Returning to Union Semester

Union Semester fall 2007 participants from left to right: Alex Bloom, UFT member and teacher at PS 8 in Brooklyn, Ryan Richardson works at New York Taxi worker Alliance, Sally Kim works at the UAW Global Organizing Initiative in Detroit, Emma Lang is the Board President of the Bread and Roses Heritage Festival in Lawrence, MA and Sarah Hughes is the Coordinator of the Union Semester Program at the Murphy Institute.

Sarah Hughes came on as the Union Semester Program Coordinator at the Murphy Institute in February.

“Tourists take pictures of the World Trade Center site; I go to press conferences there and meet rescue workers trying to get workers’ compensation. Tourists shop down Broadway or see the musicals; I march down Broadway with other union members to end the war in Iraq and meet striking stagehands.”

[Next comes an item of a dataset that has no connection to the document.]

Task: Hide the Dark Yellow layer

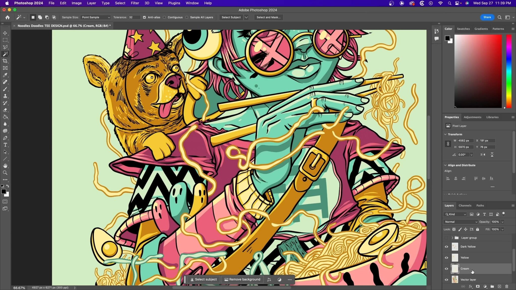Action: (x=446, y=247)

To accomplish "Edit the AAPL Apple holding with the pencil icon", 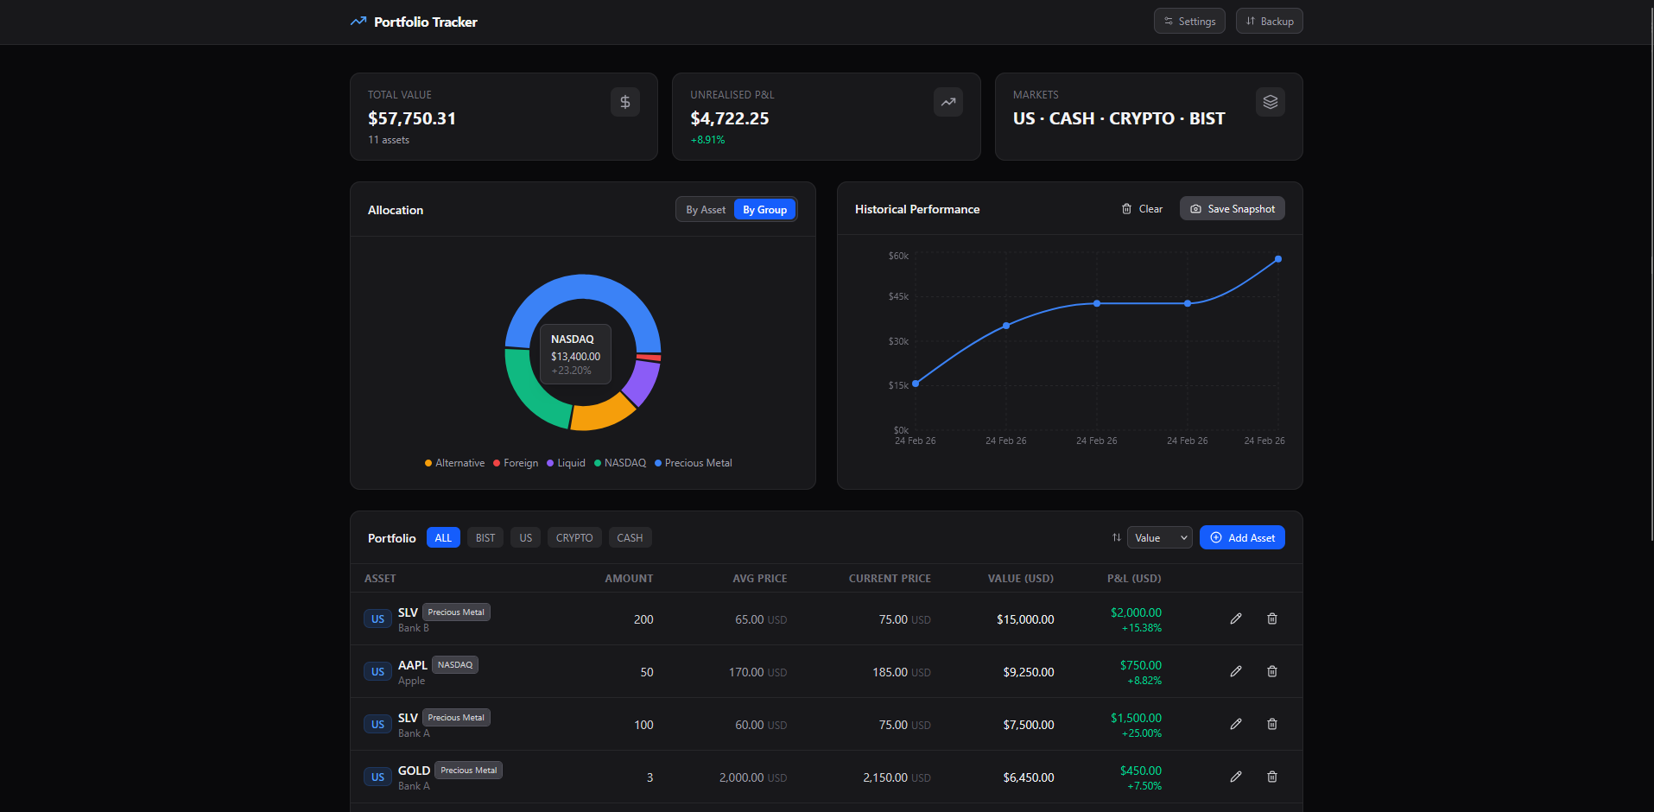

On my first day of work at the Murphy Institute as the coordinator of the Union Semester program, I found this newsletter clipping on my desk, with a picture of a much younger me at the top. It was an article I had written for the CWA 1180 Communique, where I had been placed as an intern when I participated in the Union Semester program in the fall of 2007.

“My labor studies classes and living in New York have made this an incredible semester of college. My internship at CWA 1180 has been pivotal for me. For better or worse, my interest in class equality and social justice has found a home in the labor movement, and that has far surpassed my expectations.”

In retrospect, it’s no surprise I’ve returned to work at the Murphy Institute, coordinating the program in which I found my vocation. After completing Union Semester I returned to my home school to finish my BA, but chomped at the bit until I could return to the East Coast, the labor movement, and my community of friends and activists.

My story isn’t a unique one. I hear versions of it from union staff and community organizers all the time. I meet many of them through other Union Semester alumni at rallies and over drinks and at conferences. None of us have been able to pinpoint what it is about the intensive semester program that triggers such loyalty and camaraderie. I suspect it’s a similar phenomenon to what an organizing committee feels like after an election, or volunteers after a strenuous political campaign, or activists who huddled together at Zuccotti Park during Occupy Wall Street.  It’s a tough program that demands rigorous scholarship, practically a full work week, and the demands of living in a vibrant, political city. Only, our Union Semester students do it together.